Written request: Extract each line of the listing below that contains the string "pixels". Uppercase and lowercase letters count as different.

Raw records:
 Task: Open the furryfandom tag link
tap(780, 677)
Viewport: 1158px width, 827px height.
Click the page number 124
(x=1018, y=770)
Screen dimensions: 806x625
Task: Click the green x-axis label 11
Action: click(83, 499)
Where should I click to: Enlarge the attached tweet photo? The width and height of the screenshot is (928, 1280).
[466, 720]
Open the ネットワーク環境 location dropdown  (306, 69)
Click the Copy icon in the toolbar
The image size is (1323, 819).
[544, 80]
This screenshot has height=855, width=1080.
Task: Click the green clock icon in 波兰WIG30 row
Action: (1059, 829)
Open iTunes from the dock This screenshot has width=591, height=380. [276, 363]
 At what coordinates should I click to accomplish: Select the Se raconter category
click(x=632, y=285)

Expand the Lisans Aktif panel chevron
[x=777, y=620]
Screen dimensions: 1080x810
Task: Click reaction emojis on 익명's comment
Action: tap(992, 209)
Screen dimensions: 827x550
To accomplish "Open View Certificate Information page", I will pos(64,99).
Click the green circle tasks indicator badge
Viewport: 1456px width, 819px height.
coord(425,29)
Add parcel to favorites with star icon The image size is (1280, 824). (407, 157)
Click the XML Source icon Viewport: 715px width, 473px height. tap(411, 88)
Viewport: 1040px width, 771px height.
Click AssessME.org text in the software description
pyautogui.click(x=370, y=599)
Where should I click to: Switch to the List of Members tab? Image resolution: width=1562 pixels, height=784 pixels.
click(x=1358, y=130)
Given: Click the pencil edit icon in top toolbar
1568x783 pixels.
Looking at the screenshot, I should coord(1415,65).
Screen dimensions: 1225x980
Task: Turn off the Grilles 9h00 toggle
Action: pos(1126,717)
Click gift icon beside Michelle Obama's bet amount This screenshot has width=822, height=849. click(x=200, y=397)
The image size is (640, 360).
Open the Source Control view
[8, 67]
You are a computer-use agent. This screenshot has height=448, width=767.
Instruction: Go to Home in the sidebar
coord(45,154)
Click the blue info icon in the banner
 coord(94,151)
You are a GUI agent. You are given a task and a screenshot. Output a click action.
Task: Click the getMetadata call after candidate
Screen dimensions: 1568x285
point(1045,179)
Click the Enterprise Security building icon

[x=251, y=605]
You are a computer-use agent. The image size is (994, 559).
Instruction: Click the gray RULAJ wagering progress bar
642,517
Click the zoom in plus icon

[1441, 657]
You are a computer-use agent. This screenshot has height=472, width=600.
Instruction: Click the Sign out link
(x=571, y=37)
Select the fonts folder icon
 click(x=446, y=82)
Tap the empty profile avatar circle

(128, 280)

Exercise answer:
Where should I click to: Switch to the List of Members tab? Image resolution: width=1562 pixels, height=784 pixels.
1568x783 pixels.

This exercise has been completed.